Firestorms erupted across social media after the University announced it would discontinue birth control coverage for students and employees. Students, alumni and pundits alike have shared their criticisms, showering the administration with a vast array of accusations ranging from elitism to misogyny.

Insurers’ recent announcements that they will continue to provide birth control coverage regardless of University policy will undoubtedly temper some of the widespread public outrage. But as long as criticism of the University’s decision continues to make the rounds on social media, I feel compelled to defend the administration’s choice and explain why these criticisms remain unfounded.

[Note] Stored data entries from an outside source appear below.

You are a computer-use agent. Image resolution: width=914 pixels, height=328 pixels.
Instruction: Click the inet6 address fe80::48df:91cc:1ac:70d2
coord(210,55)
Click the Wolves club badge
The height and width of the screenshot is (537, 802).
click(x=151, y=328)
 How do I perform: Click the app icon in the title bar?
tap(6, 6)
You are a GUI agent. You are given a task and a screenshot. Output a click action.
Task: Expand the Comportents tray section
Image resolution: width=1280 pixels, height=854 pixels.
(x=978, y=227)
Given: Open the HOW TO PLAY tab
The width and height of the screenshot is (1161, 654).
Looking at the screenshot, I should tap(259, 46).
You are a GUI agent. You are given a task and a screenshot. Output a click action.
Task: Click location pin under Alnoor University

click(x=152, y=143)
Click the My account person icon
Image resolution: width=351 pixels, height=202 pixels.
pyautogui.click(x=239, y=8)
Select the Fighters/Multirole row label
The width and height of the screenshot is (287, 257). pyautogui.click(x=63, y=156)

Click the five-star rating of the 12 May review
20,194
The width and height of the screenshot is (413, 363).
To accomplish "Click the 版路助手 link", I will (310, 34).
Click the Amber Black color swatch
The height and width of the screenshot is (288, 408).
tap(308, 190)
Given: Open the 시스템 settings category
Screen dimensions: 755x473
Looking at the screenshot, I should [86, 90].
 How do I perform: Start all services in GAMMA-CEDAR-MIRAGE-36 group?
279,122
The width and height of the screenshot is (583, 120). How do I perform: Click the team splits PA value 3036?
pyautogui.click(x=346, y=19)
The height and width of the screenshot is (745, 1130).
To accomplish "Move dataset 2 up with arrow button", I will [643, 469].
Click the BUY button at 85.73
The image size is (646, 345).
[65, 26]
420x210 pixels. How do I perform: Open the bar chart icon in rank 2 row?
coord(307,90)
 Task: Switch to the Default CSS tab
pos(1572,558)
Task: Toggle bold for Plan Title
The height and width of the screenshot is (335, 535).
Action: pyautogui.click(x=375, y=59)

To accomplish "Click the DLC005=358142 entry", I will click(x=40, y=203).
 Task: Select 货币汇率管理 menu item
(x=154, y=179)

Those who point fingers at the administration have ignored the key issue at the heart of the matter: religious freedom. Religious beliefs, not a fascination with discipline or a hatred of women inherent to Catholicism, have driven the administration’s choice. As a Catholic university, Notre Dame is well within its right to discontinue birth control coverage. Expecting a Catholic university to subsidize birth control requires the same level of naivety as walking into Brigham Young and demanding free Irish coffee would. Demanding that an institution defy its religious beliefs to support your sex life — something for which you, and nobody else, should be held responsible speaks to a sense of entitlement.

Religious freedom aside, I would like to take a moment to debate some of the individual accusations being leveled at the University. For starters, many opponents of the new policy allege the University wants to discriminate against women. This accusation not only trivializes the much deeper issue of religious freedom, but also ignores the fact that this supposedly women-hating university does not provide male birth control either. Notre Dame might not be handing out pills, but it certainly isn’t handing out condoms.

Those who cry sexism also ignore the fact that if the University really hated women, it wouldn’t have made a medical exception to the new birth control mandate. Notre Dame will still subsidize birth control for those who require it for health reasons. In terms of health-care policy, this makes sense: Birth control used solely for contraception has less to do with health than it has to do with sexual freedom. Hence, the inclusion of non-medical birth control on a list of insurance-covered medications remains debatable, even without considering religious complications. Notre Dame doesn’t hate women or even the principle of birth control, which it might not hand out but certainly permits. Notre Dame simply refuses to play the role of birth control middleman, as any Catholic university reasonably would.

I won’t defend every decision made by the University, but in this case, I must defend the administration’s policy. Let’s stop criticizing a Catholic university for upholding its belief system and start appreciating everything this university does provide.

With Notre Dame,

Alison O’Neil


Nov. 7

The views expressed in this Letter to the Editor are those of the author and not necessarily those of The Observer.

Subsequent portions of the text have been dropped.